◆ **Exercise objective**:
Please copy each line of the records below that holds the word "indicator".

=== Begin Enclosure ===

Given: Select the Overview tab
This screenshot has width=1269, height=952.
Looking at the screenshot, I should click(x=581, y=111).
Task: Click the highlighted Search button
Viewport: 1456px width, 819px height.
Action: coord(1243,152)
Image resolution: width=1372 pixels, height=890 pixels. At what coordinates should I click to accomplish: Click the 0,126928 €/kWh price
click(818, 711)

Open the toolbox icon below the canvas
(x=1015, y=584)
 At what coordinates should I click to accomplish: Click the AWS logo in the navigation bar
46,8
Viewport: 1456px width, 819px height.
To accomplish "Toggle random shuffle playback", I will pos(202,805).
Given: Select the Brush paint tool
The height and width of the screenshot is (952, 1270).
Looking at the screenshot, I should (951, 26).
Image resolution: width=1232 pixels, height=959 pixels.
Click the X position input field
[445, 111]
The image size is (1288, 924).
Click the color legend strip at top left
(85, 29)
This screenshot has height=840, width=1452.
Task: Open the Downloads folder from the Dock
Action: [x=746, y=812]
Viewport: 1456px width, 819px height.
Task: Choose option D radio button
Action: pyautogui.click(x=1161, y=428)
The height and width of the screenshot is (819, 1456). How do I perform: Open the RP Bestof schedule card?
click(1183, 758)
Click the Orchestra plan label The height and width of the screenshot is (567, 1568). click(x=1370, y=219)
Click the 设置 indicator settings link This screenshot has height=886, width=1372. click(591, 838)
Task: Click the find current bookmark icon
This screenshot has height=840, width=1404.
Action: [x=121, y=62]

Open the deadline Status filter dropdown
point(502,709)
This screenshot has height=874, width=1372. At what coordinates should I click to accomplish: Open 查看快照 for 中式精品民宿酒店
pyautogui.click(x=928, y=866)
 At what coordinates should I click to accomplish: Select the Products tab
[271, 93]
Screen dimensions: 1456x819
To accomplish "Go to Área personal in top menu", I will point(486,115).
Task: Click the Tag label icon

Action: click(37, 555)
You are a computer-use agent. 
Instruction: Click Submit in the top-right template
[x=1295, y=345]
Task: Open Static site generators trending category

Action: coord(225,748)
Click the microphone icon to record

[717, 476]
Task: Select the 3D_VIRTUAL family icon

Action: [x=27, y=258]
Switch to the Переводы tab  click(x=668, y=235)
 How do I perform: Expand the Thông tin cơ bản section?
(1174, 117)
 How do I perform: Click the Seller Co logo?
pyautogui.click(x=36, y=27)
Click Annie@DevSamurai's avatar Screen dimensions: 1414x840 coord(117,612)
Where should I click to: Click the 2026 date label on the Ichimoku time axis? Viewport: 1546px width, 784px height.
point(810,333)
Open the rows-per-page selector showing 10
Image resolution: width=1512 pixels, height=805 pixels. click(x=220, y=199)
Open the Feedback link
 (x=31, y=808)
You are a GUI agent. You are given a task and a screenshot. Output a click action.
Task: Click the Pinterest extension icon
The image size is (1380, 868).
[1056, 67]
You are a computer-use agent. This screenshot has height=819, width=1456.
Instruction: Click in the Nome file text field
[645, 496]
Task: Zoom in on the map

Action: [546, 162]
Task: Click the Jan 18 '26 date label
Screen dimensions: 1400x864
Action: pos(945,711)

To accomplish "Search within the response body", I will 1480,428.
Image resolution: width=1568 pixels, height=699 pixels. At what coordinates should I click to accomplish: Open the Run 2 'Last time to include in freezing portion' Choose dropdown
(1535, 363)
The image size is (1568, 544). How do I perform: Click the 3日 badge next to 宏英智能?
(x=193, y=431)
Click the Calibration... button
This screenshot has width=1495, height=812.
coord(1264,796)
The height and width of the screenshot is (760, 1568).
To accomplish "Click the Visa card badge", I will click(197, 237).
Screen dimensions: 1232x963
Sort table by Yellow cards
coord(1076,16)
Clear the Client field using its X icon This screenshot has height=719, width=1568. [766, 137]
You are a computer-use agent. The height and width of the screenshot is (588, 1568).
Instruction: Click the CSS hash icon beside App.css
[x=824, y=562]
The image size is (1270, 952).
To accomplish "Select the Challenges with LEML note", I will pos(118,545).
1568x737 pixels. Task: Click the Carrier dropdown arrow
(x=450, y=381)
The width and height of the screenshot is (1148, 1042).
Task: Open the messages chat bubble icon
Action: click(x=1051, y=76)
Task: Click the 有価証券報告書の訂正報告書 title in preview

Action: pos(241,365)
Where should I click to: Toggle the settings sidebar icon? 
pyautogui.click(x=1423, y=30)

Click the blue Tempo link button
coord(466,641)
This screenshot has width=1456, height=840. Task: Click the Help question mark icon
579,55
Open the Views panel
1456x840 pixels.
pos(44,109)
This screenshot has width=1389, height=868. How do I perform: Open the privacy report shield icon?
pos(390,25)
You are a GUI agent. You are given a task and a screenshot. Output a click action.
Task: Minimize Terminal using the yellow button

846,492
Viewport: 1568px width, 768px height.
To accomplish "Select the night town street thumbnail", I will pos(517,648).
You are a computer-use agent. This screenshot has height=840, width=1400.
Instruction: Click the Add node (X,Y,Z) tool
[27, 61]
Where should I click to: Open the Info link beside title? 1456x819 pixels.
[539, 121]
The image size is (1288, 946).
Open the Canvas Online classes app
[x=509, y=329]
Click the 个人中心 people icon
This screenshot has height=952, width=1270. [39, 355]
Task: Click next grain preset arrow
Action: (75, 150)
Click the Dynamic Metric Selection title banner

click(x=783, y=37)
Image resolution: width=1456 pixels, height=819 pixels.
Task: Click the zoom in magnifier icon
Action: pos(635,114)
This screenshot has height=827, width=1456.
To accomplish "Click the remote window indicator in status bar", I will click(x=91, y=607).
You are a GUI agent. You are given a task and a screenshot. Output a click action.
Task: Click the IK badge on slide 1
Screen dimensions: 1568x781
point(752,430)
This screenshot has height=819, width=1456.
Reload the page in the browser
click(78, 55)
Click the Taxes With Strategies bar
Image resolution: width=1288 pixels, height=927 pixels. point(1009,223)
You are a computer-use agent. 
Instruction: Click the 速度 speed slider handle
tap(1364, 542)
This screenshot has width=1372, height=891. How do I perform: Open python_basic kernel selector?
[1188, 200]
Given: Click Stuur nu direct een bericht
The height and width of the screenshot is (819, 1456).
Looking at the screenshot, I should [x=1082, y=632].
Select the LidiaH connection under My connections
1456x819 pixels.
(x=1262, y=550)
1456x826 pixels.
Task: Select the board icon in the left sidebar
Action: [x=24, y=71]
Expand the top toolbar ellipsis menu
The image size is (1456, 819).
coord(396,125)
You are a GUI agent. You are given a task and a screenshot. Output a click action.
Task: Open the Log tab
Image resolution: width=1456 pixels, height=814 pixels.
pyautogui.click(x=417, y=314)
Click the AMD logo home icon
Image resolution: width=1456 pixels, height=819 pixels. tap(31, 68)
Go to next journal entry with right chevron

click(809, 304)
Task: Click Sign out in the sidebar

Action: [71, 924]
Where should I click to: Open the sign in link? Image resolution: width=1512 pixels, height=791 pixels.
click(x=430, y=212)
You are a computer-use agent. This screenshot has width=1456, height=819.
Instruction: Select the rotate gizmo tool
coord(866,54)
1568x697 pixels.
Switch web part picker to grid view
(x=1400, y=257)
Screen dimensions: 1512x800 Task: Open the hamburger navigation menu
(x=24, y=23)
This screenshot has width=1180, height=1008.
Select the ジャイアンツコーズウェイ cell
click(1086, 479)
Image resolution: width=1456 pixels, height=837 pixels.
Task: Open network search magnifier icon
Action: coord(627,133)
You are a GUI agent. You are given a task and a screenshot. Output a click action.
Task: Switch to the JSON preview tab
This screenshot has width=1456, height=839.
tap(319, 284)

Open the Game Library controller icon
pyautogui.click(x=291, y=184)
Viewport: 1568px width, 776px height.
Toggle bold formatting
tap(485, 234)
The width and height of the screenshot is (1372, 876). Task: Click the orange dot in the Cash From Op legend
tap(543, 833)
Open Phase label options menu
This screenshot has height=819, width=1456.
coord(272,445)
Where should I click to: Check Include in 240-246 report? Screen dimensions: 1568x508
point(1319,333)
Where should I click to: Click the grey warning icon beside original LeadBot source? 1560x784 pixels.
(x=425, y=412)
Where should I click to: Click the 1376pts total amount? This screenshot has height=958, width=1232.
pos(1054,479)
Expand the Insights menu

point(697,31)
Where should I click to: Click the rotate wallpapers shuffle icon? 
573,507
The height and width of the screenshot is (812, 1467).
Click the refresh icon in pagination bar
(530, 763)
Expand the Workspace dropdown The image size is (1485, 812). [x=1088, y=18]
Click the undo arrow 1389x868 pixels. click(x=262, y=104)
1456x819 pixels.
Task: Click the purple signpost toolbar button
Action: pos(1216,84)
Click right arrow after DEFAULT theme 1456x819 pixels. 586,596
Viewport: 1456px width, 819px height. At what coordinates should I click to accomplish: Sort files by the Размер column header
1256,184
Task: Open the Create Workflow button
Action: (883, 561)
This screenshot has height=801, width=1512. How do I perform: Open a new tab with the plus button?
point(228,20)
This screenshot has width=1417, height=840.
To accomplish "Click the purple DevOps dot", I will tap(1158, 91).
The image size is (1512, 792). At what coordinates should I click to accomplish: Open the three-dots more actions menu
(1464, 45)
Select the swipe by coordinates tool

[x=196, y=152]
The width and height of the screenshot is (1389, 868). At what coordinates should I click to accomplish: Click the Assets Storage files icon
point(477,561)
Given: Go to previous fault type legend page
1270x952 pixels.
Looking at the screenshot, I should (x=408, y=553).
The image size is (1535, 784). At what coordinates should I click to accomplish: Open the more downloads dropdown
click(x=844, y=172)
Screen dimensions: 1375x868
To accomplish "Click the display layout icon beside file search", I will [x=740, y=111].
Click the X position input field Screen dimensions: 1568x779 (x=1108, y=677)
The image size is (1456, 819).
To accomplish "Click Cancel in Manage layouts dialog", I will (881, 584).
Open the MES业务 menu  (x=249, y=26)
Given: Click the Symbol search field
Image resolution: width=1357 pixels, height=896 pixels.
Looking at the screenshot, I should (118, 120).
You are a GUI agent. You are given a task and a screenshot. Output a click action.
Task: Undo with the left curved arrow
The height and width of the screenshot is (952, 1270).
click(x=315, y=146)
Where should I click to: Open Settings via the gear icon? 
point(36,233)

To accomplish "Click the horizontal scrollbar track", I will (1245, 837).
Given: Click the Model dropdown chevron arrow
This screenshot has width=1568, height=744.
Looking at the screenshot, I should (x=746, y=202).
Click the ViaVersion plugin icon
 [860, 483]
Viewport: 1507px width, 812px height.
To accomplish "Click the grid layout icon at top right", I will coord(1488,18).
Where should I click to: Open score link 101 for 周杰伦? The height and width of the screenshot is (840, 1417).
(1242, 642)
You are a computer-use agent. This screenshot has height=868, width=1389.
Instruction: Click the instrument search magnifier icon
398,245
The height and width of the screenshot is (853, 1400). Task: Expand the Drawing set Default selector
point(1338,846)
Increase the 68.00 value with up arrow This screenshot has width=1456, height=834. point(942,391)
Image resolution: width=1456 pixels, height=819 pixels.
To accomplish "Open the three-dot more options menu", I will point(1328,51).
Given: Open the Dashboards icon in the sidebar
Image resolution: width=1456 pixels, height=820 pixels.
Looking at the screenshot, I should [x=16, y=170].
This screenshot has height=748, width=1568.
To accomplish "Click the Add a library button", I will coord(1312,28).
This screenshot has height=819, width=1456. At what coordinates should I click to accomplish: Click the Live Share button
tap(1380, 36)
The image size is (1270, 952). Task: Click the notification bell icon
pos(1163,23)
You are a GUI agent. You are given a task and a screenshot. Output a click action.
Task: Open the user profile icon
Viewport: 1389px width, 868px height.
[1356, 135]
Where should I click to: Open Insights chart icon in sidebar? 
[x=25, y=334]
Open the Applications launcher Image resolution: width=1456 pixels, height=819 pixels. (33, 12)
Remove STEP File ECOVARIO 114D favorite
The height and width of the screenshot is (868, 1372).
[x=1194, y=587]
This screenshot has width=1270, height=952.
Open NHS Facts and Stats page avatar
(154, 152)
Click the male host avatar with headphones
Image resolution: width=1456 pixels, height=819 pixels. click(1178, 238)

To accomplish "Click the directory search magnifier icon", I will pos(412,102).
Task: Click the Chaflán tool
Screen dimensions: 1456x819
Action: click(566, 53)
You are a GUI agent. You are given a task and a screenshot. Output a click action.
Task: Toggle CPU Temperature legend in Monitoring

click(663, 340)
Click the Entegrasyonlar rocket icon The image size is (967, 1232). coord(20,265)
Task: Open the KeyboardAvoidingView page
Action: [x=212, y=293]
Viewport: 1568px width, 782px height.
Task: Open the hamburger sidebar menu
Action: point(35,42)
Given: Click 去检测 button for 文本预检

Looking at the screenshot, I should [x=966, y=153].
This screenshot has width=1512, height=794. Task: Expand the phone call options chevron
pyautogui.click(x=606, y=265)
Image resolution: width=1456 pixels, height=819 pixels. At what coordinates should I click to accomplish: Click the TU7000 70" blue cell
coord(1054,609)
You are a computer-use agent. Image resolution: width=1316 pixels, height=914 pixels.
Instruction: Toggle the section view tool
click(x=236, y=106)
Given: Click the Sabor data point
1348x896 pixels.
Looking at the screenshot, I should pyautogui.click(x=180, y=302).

=== End Enclosure ===

◆ **Response**:
Click the 设置 indicator settings link This screenshot has height=886, width=1372. click(591, 838)
To accomplish "Click the remote window indicator in status bar", I will click(x=91, y=607).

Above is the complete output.